Nature-based solutions to climate change could possibly provide up to a third of the emissions reduction we need to halt global warming.
And the year offers big political set-pieces in both areas that could help join the dots even more closely.
We’re all now aware that the UN climate change convention (UNFCCC) summit takes place in Glasgow in November. Perhaps less known is the fact that a month before that, China will host a major summit of the UNFCCC’s sister convention, the Convention on Biological Diversity (CBD), where governments are due to agree a new plan to halt and reverse the natural world’s decline.
2020’s ‘Big Five’
We’ve identified five moments across the year that we call the ‘high five for nature’. Those moments are:
- Negotiations in the first half of the year at UN headquarters in New York on Biodiversity beyond national jurisdiction (BBNJ). This is jargon for life in the roughly 60% of the ocean that lies outside any nation’s territorial waters – the High Seas. Given the ocean’s role in absorbing carbon dioxide and heat, the health of this huge swathe of the planet’s surface is obviously of interest to us all. The bid this year is to agree a new treaty on governance of the High Seas early in the year – a pivotal moment to stop ocean degradation and help to protect and restore our ocean.

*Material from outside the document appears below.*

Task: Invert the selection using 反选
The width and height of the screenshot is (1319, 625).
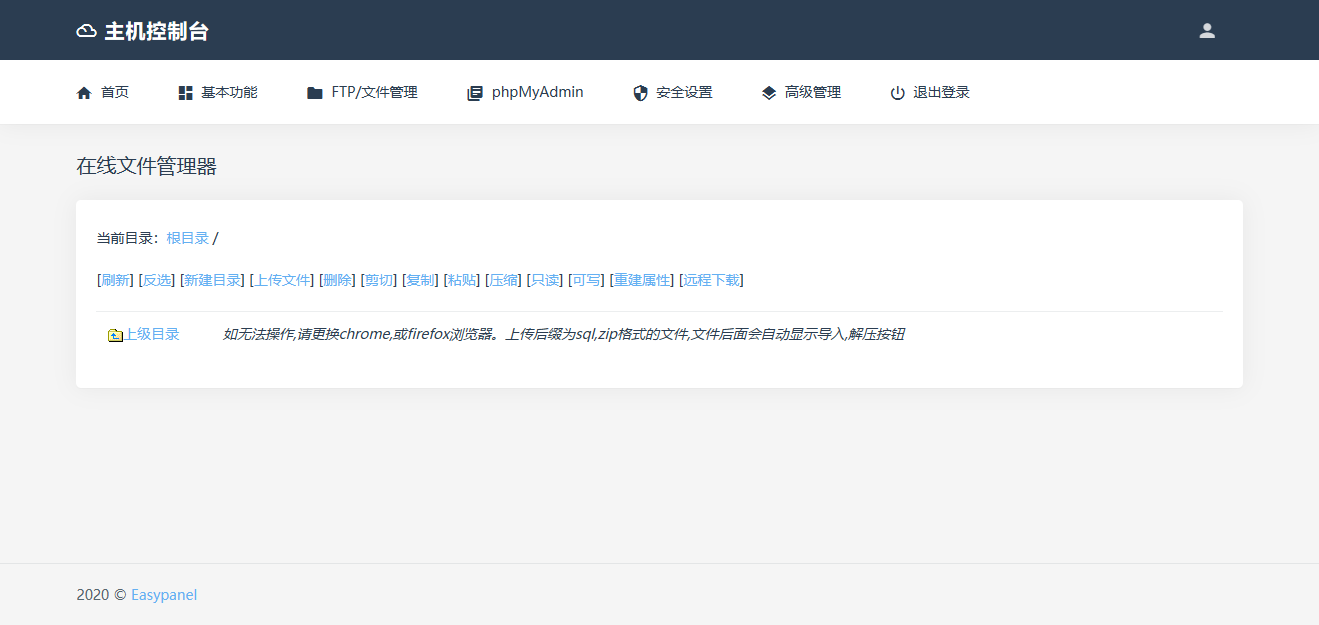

- In July, also in New York, governments will discuss what to do with the environmental targets contained in the Sustainable Development Goals (SDGs). Most of them will ‘mature’ in 2020. At the High-Level Political Forum (HLPF), governments are due to extend them meaningfully up until 2030, the overall deadline of the SDGs and recognise that achievement of the SDGs will depend on successfully restoring natural systems and addressing climate change.
- The 75th birthday of the United Nations, will be celebrated during the opening of the UN General Assembly (UNGA) in September 2020 in New York. World leaders will spend a day talking specifically about biodiversity, too – a prime opportunity for leaders to declare a Planetary Emergency to show why decisive action to restore nature is needed now.

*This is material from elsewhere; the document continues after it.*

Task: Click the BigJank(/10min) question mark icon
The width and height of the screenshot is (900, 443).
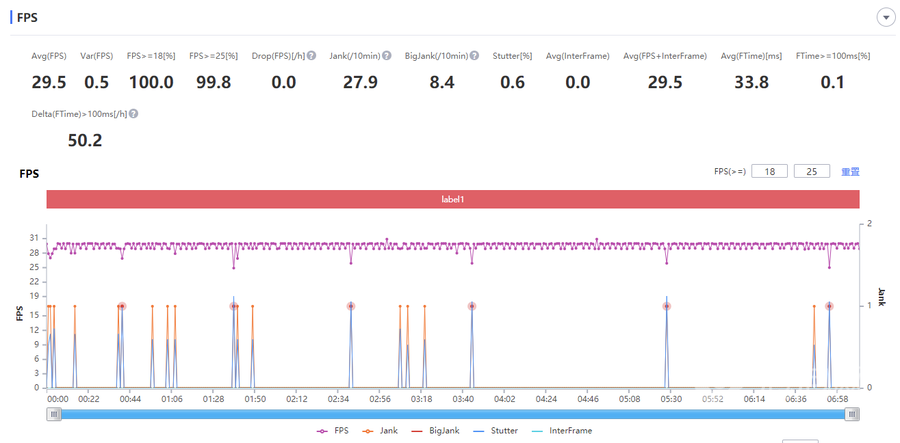Action: [x=474, y=56]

- The CBD summit in Kunming, China, will see governments adopt goals and targets need to reverse the catastrophic loss of nature by 2030, and agree an implementation mechanism that ensures ambitious action on the ground.
- Finally we reach Glasgow in November, and – to give it its full title – the 26th Conference of Parties (COP-26) of the United Nations Framework Convention on Climate Change (UNFCCC). Here, governments will have the opportunity to enhance their national action plans – to cut speed up emission cuts and agree net zero plans to ensure that the goals of the Paris Agreement are achieved. Currently, country plans do not add up to keeping global warming below 1.5° which is necessary to avoid catastrophic change. Ambitious plans that also recognise the critical contributions from restoring natural systems and other nature-based solutions will also be on the agenda.
These global outcomes on nature, climate and people in 2020 jointly make up a New Deal for Nature and People, which aims to reverse the catastrophic trend of nature loss and global heating.
The year 2020 needs to be a year of action – a year where all countries and organisations from all areas of society respond to the level of action needed on the twin, interlinked crises of climate change and nature loss.